### TASK GOAL
Find the word "Given" in the data below and copy each line that holds it.

[ENTRIES SHOWN]

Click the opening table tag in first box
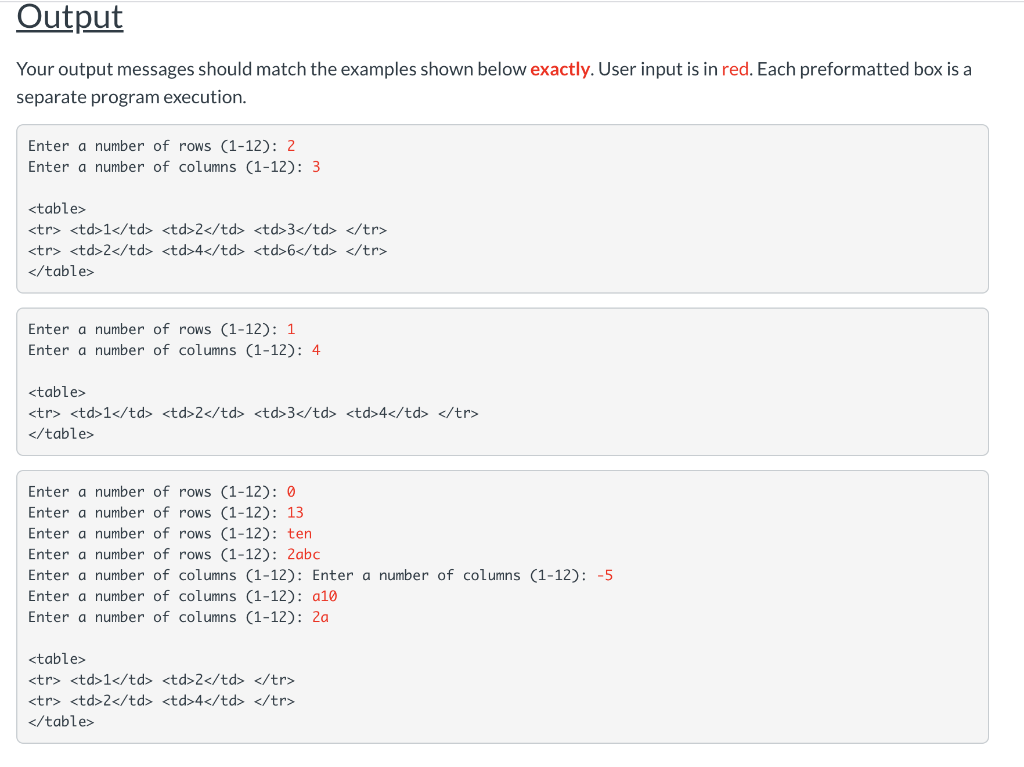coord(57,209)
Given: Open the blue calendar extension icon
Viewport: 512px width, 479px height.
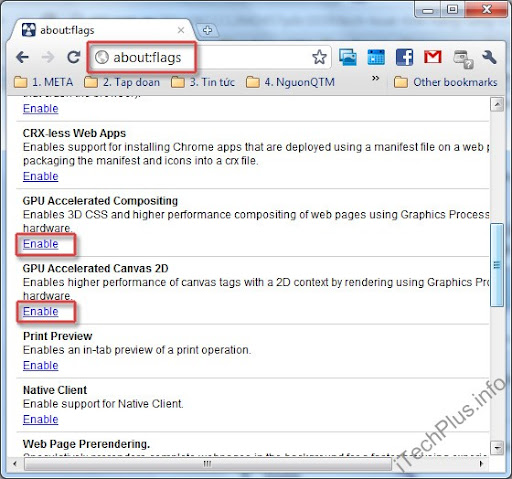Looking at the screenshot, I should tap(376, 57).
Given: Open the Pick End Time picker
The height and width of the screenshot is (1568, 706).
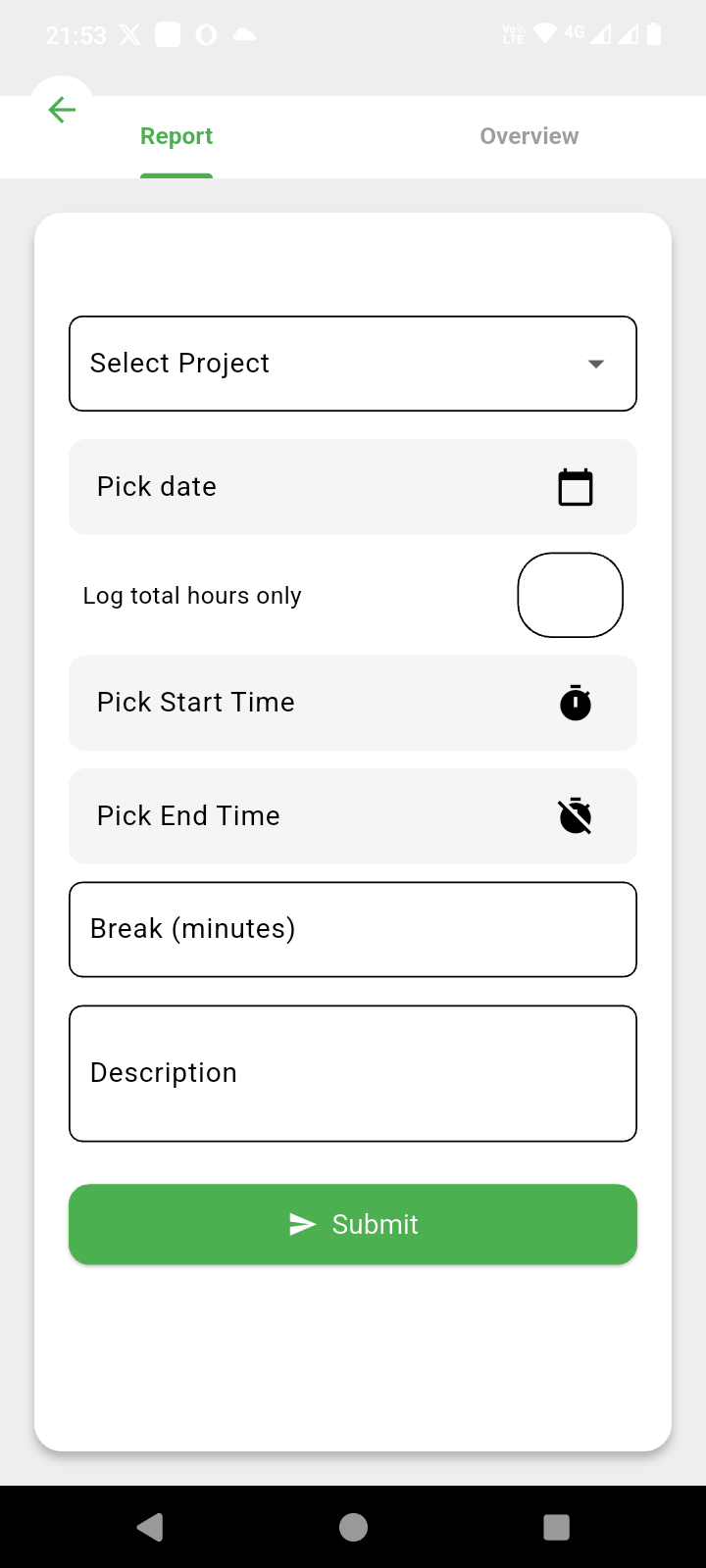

[/ENTRIES SHOWN]

### SOLUTION TO THIS PROBLEM
Given: Open the blue calendar extension icon
Given: Open the Pick End Time picker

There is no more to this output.